- **Prompt 1**:
Copy out the part of the passage on the Nova via that starts with "In Greek the" and goes on through "sed novam viam).".
- **Prompt 2**:
Answer these questions using the passage on the Nova via:
(a) At what height above sea level does the pavement lie behind the atrium Vestae?
(b) What completely blocks the straight line of the street at the north-west corner of the Palatine?
(c) In which district did the street end, according to the passage?
- **Prompt 3**:
Summarize the passage on the Nova via in two sentences.

Along this line, on the north side of the hill, the Nova via of the empire has been excavated. Its pavement lies at 23.40 metres above sea-level behind the atrium Vestae, and at 32.30 metres at its junction with the clivus Palatinus. The earlier pavement has been found at least at one point beneath the later (NS 1882, 234-238, 413 ; 1884, 191; CR 1905, 76; AJA 1923, 392). It is possible that the original road was a little to the north of the later, and that the successive enlargements of the atrium Vestae and the building of the enormous substructures of the imperial palace which now span the street changed its first line somewhat.1 At the north-west corner of the Palatine the straight line of the Nova via is blocked completely by the large hall belonging to the complex of buildings between the bibliotheca Augusti and the lacus Iuturnae (Mitt. 1902, 73-74), but it is connected with the clivus Victoriae above and the forum below by a flight of steps and an inclined way. It is evident, therefore, that the construction of the temple of AUGUSTUS (q.v.) and the adjacent structures changed the conditions so completely that the original course of the street beyond this point is only a matter of conjecture. We are told, however, that it ended in the Velabrum (Varro vi. 24: in Velabro qua in novam viam exitur; v. 43 loc. cit.; v. 164:alteram Romanulam ab Roma dictam quae habet gradus in nova via (sic Scaliger; novalia, vulg.) ad Volupiae sacellum), and also that in Ovid's time it was connected with the forum (Ov. Fast. vi. 396: qua nova Romano nunc via iuncta foro est). There is no doubt that the original street ran into the Velabrum (cf. however, NS 1882, 234-238), near the PORTA ROMANULA (q.v.), which is usually placed near the church of S. Teodoro, although the relation between the Nova via and the clivus Victoriae becomes thereby somewhat dubious. The connection with the forum referred to by Ovid may have been effected by an inclined way turning to the north. It has been suggested that the original road followed the supposed line of the Palatine pomerium (Tac. Ann. xii. 24) on the north and west sides of the hill (Hermes 1885, 428; HJ 37), but this is very doubtful.

In Greek the Nova via appears as καινὴ ὁδός(Plut. Cam. 14; defort. Rom. 5), and Festus cautions against an incorrect, but evidently common, pronunciation of the name (293: disiuncte . . . ut ne novamviam quidem sed novam viam).

(Pais, Ancient Legends 273-274; Gilb. ii. 114-117; iii. 422-423; Thed. 173, 356; AJA 1923, 384 sqq.; ZA 103; Mem. Am. Acad. v. 121.)

1 For the facade of a house of the Antonine period, see Architettura ed Arti Decorative, iii. (1924), 16,7.

Data extracted from a collection
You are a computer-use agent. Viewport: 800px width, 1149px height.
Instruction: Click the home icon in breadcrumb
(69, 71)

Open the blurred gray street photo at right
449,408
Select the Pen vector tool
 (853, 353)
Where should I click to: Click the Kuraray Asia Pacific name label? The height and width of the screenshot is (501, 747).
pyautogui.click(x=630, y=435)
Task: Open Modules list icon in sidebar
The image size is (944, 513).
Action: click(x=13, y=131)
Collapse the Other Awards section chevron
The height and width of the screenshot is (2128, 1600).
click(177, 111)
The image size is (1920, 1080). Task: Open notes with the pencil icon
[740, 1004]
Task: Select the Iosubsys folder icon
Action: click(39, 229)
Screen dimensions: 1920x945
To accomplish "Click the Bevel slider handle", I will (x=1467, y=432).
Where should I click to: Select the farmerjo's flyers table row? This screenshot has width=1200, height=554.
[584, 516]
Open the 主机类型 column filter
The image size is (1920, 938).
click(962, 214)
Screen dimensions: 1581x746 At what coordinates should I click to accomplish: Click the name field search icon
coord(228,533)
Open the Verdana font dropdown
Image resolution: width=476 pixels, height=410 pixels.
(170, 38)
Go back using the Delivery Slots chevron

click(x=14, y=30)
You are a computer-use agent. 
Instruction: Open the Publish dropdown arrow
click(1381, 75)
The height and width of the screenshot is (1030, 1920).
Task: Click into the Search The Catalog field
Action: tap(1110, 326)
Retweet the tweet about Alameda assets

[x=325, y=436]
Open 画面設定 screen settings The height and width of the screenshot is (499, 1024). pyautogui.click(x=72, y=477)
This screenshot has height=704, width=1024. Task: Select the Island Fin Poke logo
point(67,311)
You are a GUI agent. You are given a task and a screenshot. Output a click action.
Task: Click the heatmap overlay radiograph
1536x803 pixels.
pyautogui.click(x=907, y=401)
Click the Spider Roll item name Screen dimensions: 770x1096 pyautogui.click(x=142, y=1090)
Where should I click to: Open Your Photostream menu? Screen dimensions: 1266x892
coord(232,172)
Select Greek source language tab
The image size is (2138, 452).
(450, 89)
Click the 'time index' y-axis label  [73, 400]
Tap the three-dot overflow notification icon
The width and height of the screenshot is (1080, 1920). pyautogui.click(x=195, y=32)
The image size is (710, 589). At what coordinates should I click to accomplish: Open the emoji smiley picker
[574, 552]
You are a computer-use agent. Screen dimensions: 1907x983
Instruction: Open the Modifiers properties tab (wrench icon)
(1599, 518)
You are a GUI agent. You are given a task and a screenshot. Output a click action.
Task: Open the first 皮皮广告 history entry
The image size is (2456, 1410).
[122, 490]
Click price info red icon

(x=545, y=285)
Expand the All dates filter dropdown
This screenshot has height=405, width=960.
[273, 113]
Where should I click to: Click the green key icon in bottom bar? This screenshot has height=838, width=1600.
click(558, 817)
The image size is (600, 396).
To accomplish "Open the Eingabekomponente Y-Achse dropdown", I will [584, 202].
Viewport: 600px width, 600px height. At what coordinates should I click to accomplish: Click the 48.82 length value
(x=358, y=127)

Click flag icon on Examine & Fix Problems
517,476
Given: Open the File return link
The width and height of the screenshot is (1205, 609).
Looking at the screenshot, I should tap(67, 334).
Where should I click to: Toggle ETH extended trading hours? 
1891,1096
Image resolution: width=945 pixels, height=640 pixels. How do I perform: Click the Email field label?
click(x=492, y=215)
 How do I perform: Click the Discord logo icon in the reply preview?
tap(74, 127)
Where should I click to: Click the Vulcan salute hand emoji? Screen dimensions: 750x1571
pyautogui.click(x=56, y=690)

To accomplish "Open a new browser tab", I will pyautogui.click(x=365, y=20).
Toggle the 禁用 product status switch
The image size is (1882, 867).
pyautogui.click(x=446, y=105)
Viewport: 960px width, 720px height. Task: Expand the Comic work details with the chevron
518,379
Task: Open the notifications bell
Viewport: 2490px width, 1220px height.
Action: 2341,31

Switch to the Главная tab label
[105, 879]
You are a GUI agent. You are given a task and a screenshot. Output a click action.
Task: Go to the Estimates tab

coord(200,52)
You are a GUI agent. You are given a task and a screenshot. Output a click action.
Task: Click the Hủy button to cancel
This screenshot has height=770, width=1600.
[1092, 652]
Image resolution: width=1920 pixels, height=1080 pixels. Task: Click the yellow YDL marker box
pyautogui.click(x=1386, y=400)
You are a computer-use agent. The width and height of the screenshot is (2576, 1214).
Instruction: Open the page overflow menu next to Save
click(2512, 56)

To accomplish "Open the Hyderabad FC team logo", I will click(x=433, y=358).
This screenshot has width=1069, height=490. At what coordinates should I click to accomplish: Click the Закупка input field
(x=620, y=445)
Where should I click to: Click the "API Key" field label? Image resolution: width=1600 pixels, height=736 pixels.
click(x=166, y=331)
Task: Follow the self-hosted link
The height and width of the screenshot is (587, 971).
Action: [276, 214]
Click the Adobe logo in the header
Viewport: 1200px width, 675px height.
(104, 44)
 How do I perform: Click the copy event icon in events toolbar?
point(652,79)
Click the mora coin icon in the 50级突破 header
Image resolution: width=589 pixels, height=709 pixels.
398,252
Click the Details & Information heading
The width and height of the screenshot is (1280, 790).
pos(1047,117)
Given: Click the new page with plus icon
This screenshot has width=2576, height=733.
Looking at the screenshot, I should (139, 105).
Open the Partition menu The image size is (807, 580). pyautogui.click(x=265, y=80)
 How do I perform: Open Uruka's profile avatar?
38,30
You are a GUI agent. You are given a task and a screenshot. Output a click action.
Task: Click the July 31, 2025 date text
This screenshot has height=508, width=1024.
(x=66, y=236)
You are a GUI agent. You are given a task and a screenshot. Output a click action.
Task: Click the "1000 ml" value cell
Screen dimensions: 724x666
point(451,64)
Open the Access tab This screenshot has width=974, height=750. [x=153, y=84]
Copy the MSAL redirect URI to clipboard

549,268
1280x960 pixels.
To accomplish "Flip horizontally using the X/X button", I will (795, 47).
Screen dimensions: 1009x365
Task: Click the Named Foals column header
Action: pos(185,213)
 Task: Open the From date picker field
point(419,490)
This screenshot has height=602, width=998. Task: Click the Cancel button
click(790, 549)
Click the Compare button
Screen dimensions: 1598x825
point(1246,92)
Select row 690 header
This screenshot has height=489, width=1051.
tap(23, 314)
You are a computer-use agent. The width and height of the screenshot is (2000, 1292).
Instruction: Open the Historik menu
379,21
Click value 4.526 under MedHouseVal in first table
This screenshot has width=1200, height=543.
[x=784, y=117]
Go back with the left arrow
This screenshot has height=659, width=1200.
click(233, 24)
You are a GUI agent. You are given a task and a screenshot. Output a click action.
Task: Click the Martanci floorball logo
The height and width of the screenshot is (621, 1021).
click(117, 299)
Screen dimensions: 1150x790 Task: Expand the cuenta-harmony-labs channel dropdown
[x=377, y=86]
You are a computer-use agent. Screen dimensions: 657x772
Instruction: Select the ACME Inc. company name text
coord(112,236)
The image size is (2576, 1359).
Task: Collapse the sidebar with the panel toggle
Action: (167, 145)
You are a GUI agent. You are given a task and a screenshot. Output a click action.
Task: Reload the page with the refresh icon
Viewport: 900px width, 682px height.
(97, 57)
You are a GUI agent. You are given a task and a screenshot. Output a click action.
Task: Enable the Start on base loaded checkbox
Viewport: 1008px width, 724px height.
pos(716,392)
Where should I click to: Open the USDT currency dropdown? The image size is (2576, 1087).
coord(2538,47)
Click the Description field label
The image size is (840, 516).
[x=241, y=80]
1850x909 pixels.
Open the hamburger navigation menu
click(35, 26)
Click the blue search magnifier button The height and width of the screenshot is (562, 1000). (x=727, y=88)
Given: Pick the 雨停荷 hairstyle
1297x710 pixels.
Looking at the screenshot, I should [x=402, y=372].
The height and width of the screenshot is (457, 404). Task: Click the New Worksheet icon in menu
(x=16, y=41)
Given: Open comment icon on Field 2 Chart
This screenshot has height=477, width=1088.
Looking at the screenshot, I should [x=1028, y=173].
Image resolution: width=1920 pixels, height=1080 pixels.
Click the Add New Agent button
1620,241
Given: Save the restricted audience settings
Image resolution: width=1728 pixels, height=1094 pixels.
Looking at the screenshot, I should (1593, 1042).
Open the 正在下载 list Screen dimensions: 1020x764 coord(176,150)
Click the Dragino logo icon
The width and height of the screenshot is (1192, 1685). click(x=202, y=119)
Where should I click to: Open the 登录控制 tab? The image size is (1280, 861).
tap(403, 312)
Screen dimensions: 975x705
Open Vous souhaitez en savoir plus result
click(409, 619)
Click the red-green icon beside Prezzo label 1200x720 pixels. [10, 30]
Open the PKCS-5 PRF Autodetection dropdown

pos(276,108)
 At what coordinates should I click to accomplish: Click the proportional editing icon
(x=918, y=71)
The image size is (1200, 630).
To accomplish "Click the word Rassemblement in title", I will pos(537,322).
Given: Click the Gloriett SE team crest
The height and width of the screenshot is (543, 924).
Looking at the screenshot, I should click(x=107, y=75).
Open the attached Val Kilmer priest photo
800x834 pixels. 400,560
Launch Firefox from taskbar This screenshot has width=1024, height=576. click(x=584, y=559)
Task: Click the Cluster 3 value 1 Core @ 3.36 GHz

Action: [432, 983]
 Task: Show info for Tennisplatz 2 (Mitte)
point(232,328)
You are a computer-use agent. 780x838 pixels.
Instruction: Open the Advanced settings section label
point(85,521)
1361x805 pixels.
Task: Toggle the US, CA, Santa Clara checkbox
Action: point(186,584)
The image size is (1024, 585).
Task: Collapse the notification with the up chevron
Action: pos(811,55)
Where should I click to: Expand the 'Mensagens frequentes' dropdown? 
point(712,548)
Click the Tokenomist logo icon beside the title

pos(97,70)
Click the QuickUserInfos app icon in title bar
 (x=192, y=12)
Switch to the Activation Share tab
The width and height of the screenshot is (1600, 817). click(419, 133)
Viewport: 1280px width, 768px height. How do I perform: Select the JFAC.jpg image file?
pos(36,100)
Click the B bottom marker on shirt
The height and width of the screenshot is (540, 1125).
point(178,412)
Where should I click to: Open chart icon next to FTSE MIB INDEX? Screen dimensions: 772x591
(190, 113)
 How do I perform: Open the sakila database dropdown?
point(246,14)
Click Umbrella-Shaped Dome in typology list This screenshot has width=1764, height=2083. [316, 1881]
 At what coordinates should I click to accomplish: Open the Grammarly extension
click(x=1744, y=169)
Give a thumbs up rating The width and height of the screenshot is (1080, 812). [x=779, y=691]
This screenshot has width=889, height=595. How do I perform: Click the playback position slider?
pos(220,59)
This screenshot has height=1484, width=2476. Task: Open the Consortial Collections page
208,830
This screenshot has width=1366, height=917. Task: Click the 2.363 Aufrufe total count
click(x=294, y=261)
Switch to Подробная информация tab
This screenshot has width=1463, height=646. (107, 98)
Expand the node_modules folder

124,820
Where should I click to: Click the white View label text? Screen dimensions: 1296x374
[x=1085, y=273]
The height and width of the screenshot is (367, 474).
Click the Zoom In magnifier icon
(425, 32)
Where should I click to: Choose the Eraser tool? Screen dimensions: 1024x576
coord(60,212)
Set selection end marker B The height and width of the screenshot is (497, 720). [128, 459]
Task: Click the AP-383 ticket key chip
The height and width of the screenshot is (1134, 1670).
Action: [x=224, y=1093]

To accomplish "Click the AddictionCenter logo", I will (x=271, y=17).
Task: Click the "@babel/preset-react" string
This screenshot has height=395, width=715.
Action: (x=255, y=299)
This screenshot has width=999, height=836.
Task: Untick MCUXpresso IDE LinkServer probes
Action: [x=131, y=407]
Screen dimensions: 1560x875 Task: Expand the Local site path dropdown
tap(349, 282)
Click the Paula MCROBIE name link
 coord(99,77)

- **Task output 1**:
In Greek the Nova via appears as καινὴ ὁδός(Plut. Cam. 14; defort. Rom. 5), and Festus cautions against an incorrect, but evidently common, pronunciation of the name (293: disiuncte . . . ut ne novamviam quidem sed novam viam).

- **Task output 2**:
(a) 23.40 metres
(b) The large hall belonging to the complex of buildings between the bibliotheca Augusti and the lacus Iuturnae
(c) The Velabrum

- **Task output 3**:
The imperial Nova via has been excavated along the north side of the Palatine, with its pavement rising from 23.40 metres above sea level behind the atrium Vestae to 32.30 metres at the clivus Palatinus, and an earlier pavement has been found beneath the later one in at least one place. Its original course beyond the north-west corner of the hill is only a matter of conjecture, though the street is known to have ended in the Velabrum and, in Ovid's time, to have been connected with the forum.